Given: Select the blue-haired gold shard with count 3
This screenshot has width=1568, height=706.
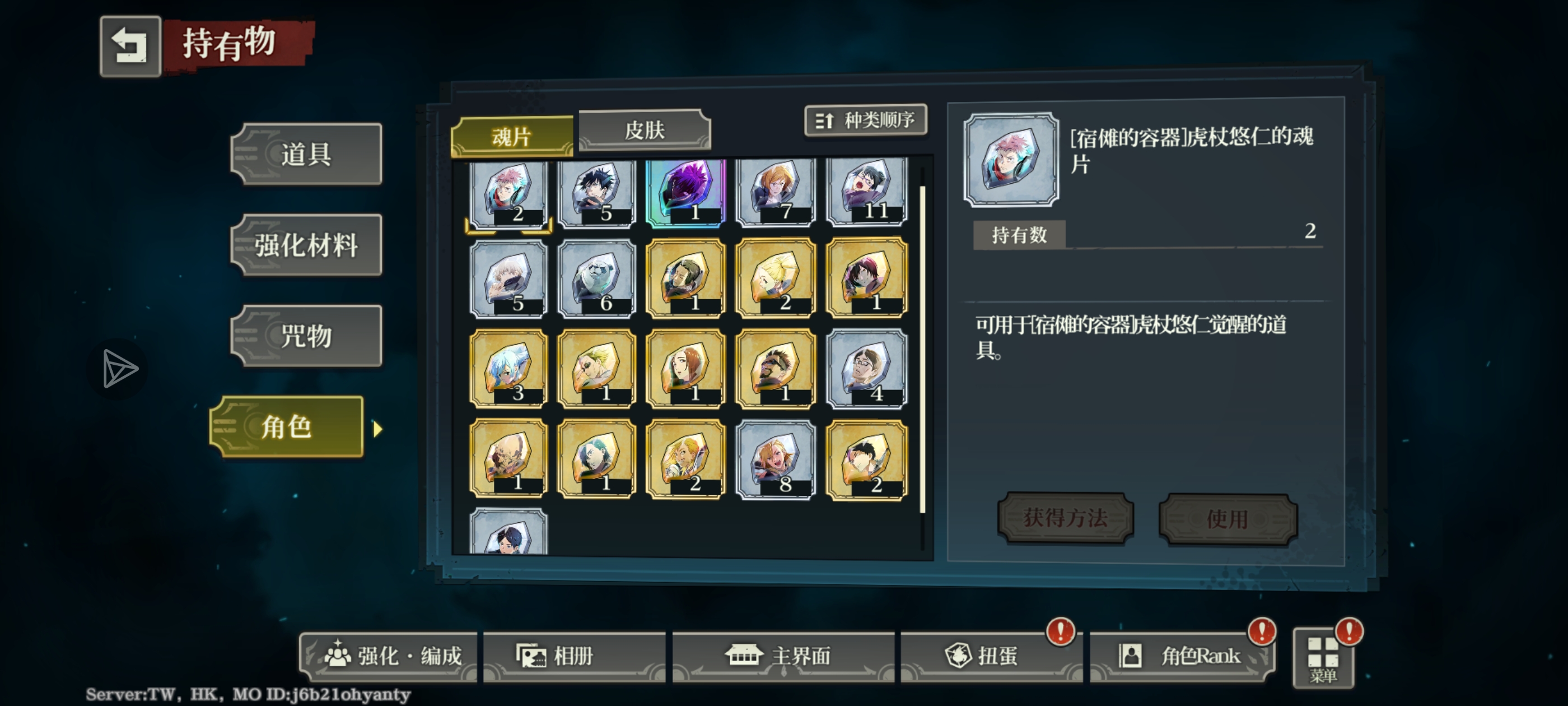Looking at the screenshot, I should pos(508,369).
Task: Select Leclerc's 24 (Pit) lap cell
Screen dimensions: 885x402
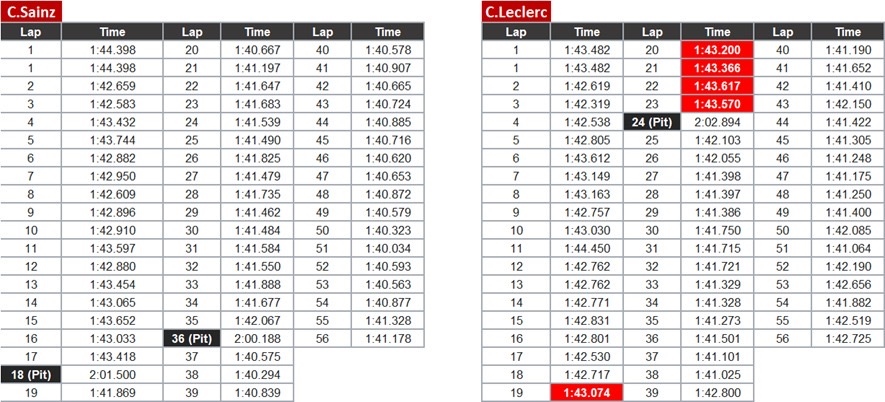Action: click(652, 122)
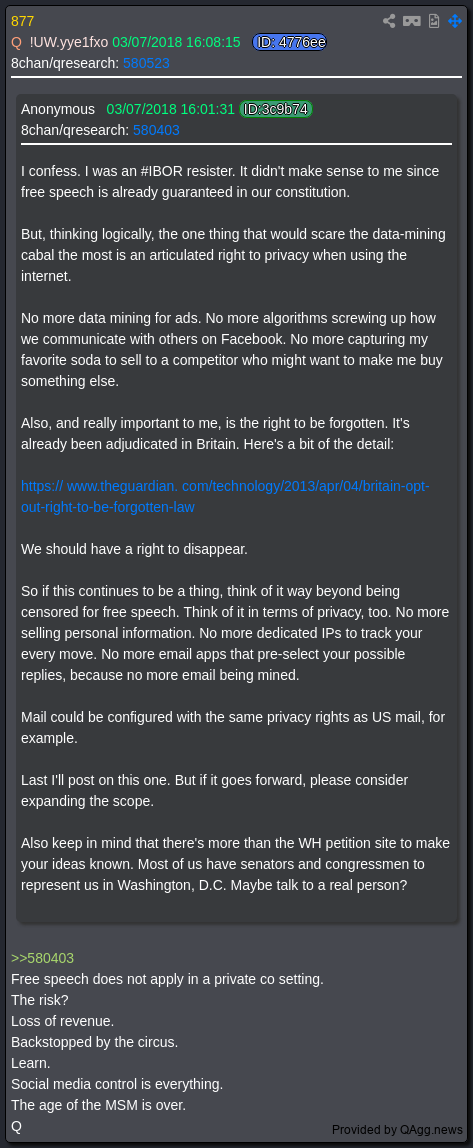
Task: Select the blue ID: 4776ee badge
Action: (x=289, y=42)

● ● ● ●

**Task to carry out:** Nothing but the pictures should be left out when the listing is repeated exactly.

**Solved problem:**
Given: Select the blue-haired gold shard with count 3
This screenshot has width=1568, height=706.
Looking at the screenshot, I should pos(508,369).
Task: Select Leclerc's 24 (Pit) lap cell
Screen dimensions: 885x402
Action: click(652, 122)
Task: Select the blue ID: 4776ee badge
Action: (x=289, y=42)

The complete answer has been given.